Fugitive Karadzic, possibly injured, slips Nato net

12 Jan, 2004

Nato troops on Sunday scaled down a major weekend hunt for top Bosnian Serb war crimes suspect Radovan Karadzic, triggered by a tip that injury may have forced him to seek help in his old headquarters town.
If Karadzic had indeed been there, he appeared to have once again slipped the net. By nightfall, only an ex-paramilitary policeman said to be "a supporter" had been detained, outside a nearby ski-resort hotel.
"They have been looking for my husband in the walls, in every inch of the house and, how absurd, in the septic tank," said the former leader's wife Ljiljana. "They seem to believe Radovan would hide like Saddam Hussein."
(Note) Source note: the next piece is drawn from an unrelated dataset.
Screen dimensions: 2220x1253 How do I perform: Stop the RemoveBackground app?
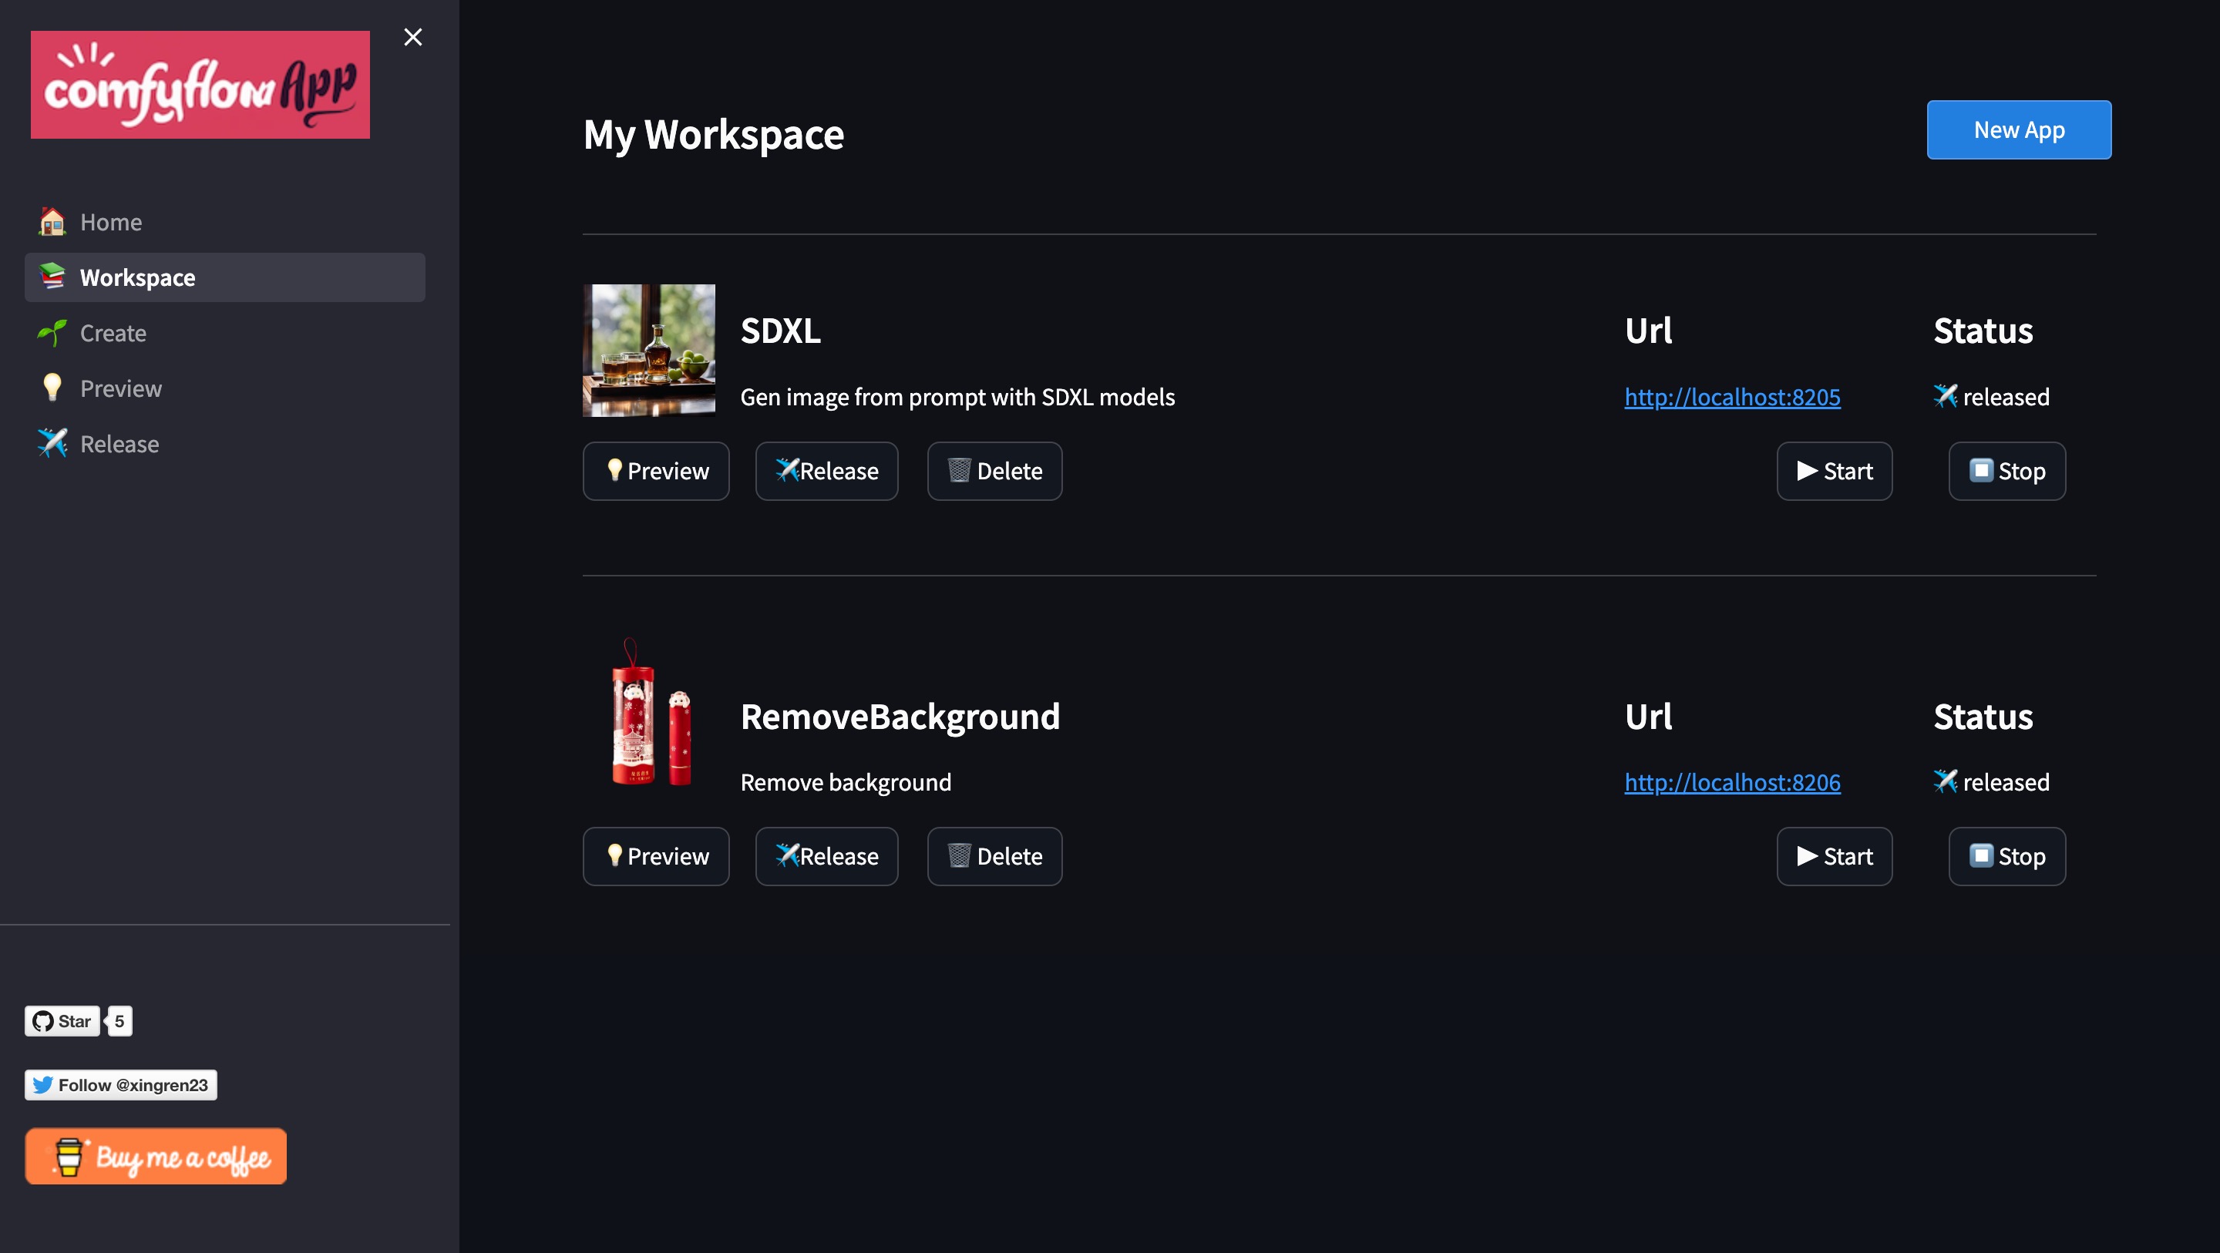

The "short-notice" manhunt began in a snowstorm on Saturday, as 200 troops and police fanned out in the town of Pale to search hospital and church buildings from top to bottom, looking under beds, in cupboards and even the church bell-tower.
Karadzic's onetime fief sits in the mountains above the Bosnian capital, Sarajevo, whose bloody 1992-95 siege earned him his first United Nations indictment for genocide.
The Nato-led Stabilisation Force (SFOR) said it was acting on reliable information that Karadzic had contacted his family and supporters, and might be injured.
The search, which included local Bosnian Serb police, was the "single biggest joint operation we have conducted in 18 months" SFOR Captain Mathew Brock told reporters.
"Mr Karadzic has not been located," he said. But ammunition and documents found in his wife's house could be "very useful in determining his whereabouts," Brock told Reuters.
He said SFOR would maintain a presence in Pale overnight and probably end the operation by noon on Monday.